Не торопись… | страница 6
С алкоголем через весь стол полились и бесконечные беседы. Отец с дядей, мама с бабушкой. Только я и дедушка тихо сидели и пристально следили за происходящим вокруг.
Среди прочих, не на что не претендующих разговоров, мне запомнился один:
– Вот слушаю я тебя и понять никак не могу, – сквозь смех сказал отец, обращаясь к дяде.
Подумав пару секунд, почесав затылок несколько раз, тот ответил следующим образом:
– Боюсь, водку тебе не понять, Володя. Её можно только выпить, – и этим всё сказано.
Думаю, будь в этой комнате человек покультурнее, он бы возмутился происходящим. И правда: здесь душа народа встала из-за стола и вскрыла себе брюхо, не то, чтобы ради запугивания, но хотя бы ради увеселения. Однако, как сказал мой дядя: “А мне казалось, Димас, что снобизм твой теперь тебе как хвост стал”, на что я ответил: “Нет такого хвоста, которого было бы нельзя отрезать по пьяни!”
Шутка ли, но и я, человек, презирающий распутство, чревоугодие и прочие грехи, оказавшись с ними лицом к лицу, охотно принял их в дружеские объятия и сел с ними за один стол. На дистанции мы видим некоторую вульгарность подобных мероприятий более отчётливо и реалистично, чем в близи, и всё же – если бы в природу человека не входила слабость к таким наслаждениям, то отчего они вообще существуют?
Из всего того немногого, что я сказал за эти пару часов, я выделю, пожалуй, лишь одну фразу:
– Пожалуйста, простите, что так редко звоню.

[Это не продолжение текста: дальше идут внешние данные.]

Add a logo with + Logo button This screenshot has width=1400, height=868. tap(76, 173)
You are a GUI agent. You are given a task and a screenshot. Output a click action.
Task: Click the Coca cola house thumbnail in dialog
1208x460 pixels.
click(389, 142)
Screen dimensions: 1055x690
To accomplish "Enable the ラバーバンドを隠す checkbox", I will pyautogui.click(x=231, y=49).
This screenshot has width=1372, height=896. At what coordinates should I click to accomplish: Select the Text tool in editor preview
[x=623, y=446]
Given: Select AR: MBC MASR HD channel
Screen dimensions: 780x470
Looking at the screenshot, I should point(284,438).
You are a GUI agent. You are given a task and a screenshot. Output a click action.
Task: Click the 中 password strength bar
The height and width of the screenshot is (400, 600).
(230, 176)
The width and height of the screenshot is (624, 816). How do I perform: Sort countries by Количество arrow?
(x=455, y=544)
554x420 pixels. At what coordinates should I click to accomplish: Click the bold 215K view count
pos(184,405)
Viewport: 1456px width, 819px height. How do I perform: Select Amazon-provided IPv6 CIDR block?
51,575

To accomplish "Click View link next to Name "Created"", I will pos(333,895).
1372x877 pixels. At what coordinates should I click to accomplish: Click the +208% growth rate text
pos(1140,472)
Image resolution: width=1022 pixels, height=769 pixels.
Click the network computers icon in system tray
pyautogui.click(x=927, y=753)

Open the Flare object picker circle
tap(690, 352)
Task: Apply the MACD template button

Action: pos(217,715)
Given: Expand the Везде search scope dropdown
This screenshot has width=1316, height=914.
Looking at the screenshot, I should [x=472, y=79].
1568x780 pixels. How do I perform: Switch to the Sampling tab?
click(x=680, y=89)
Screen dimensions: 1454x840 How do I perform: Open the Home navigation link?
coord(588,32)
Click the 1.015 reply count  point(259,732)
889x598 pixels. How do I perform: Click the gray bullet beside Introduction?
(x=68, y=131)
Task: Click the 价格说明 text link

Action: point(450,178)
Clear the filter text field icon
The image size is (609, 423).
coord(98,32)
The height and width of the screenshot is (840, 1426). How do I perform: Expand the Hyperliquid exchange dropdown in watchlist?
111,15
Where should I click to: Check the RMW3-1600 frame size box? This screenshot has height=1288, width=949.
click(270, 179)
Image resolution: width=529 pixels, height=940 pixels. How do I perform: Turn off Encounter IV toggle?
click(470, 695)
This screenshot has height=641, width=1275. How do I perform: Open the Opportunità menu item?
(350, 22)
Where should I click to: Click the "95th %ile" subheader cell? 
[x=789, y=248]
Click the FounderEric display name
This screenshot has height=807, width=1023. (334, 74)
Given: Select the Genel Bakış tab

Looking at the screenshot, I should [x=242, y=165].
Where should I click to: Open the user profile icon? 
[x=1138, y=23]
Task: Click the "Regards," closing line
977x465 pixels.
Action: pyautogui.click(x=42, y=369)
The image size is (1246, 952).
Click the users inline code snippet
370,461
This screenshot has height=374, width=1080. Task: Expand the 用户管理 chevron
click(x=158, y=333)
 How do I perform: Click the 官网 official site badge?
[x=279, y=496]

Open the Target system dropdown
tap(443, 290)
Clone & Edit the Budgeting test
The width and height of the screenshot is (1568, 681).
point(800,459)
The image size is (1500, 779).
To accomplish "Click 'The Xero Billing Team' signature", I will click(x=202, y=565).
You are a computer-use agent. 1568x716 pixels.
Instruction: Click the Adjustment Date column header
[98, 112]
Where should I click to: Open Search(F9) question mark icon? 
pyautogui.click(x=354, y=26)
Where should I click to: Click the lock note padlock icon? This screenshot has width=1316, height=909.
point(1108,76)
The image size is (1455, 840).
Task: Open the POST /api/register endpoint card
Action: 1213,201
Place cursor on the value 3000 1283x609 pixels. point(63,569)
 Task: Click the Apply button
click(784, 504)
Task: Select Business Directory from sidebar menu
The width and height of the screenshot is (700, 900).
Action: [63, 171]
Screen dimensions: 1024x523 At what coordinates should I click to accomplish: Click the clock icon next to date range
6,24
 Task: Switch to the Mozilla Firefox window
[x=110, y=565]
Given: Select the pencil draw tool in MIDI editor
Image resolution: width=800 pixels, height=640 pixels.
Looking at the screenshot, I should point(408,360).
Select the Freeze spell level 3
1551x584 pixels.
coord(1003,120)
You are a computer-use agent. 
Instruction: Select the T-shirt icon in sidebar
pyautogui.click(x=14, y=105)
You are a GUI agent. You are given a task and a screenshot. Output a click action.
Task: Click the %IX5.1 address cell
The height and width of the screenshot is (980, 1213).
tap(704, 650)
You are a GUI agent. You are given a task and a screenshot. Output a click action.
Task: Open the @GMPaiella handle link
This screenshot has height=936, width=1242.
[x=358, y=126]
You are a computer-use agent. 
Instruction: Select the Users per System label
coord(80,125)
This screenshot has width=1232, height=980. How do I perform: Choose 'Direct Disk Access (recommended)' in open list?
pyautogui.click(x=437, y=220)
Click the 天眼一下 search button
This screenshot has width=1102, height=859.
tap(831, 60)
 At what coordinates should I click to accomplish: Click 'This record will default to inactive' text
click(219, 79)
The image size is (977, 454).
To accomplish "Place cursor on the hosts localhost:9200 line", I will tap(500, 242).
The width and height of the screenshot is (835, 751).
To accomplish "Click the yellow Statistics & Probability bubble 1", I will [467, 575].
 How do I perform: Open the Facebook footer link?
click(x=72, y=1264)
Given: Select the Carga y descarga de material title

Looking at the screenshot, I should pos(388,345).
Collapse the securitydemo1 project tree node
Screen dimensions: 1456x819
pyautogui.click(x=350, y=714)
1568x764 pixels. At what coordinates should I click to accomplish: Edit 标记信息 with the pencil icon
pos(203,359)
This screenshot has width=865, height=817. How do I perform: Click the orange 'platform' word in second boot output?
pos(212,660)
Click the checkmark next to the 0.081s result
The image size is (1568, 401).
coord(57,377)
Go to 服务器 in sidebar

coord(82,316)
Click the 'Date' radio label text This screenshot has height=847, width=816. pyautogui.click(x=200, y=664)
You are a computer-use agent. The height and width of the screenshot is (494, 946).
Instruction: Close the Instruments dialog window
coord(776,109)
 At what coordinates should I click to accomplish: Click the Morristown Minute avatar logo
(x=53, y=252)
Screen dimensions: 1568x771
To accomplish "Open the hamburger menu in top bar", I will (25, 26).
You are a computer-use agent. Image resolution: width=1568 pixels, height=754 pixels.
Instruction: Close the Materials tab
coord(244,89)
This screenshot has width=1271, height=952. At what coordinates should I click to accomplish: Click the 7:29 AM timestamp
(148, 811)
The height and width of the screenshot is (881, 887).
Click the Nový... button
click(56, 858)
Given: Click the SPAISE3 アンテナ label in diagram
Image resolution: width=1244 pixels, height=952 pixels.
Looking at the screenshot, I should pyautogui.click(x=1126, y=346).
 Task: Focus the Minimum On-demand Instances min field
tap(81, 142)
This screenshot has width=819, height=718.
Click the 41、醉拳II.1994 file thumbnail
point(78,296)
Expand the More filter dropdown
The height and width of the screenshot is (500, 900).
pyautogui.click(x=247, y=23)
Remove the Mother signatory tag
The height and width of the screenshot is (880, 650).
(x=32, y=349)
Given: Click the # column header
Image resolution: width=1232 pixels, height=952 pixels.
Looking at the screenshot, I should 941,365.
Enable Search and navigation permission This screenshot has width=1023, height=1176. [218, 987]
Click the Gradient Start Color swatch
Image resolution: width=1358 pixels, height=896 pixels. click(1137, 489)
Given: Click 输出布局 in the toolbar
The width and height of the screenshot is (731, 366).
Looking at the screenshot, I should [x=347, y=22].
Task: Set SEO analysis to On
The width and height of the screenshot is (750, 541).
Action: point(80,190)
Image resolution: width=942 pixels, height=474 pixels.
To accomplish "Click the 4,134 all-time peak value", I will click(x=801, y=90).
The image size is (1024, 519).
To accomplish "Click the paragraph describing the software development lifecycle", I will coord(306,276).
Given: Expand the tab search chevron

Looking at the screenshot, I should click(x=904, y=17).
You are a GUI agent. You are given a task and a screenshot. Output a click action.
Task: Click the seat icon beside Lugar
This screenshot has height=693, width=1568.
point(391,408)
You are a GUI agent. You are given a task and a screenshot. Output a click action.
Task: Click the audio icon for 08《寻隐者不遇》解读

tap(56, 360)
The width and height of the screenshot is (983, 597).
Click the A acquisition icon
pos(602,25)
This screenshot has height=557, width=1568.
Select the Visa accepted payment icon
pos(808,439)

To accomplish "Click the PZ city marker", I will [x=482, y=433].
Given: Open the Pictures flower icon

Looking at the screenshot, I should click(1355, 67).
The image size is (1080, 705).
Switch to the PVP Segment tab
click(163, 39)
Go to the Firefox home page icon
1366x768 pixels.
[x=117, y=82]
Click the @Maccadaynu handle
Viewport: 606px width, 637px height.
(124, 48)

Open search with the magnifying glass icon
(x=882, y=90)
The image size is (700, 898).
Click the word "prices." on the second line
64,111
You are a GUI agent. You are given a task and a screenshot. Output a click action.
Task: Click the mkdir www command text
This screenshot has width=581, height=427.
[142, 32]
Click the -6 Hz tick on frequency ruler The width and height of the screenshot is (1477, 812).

Я правда вас всех люблю, помню, но… слаб я волей, короче, да и сердцем тоже. Простите меня, – сказав это, я чуть не прослезился.
Застолье близилось к концу. Бокалы пустели на глазах, а у меня вид пива начал вызывать ленивое отторжение. Предел выпитого алкоголя был достигнут, а порог эмоциональности – давно сокрушён.
Я сижу и смотрю на своего дедушку. Старый, уставший старик. Пусть он и выглядит довольным, но мой намётанный болью других людей глаз видит, что за этим вечно улыбчивым лицом скрывается какая-то ещё не постигнутая мной тоска. Как медленно и грустно тухнет свеча, отыграв свой главный и ярчайший спектакль, так и человек на старости лет печально тускнеет. В его глазах гаснет искра жизни, его тело делается куда менее похожим на человеческое, чем самый жуткий манекен, а в его мыслях… есть ли в них что-то настолько радостное, что он забывает о смерти?
Глядя на своего старика, камин моей детской души, у меня холодеет в груди. Сердце сжимается так, будто у него уже нет сил биться, и всё чего оно хочет – это просто остановиться и немного отдохнуть.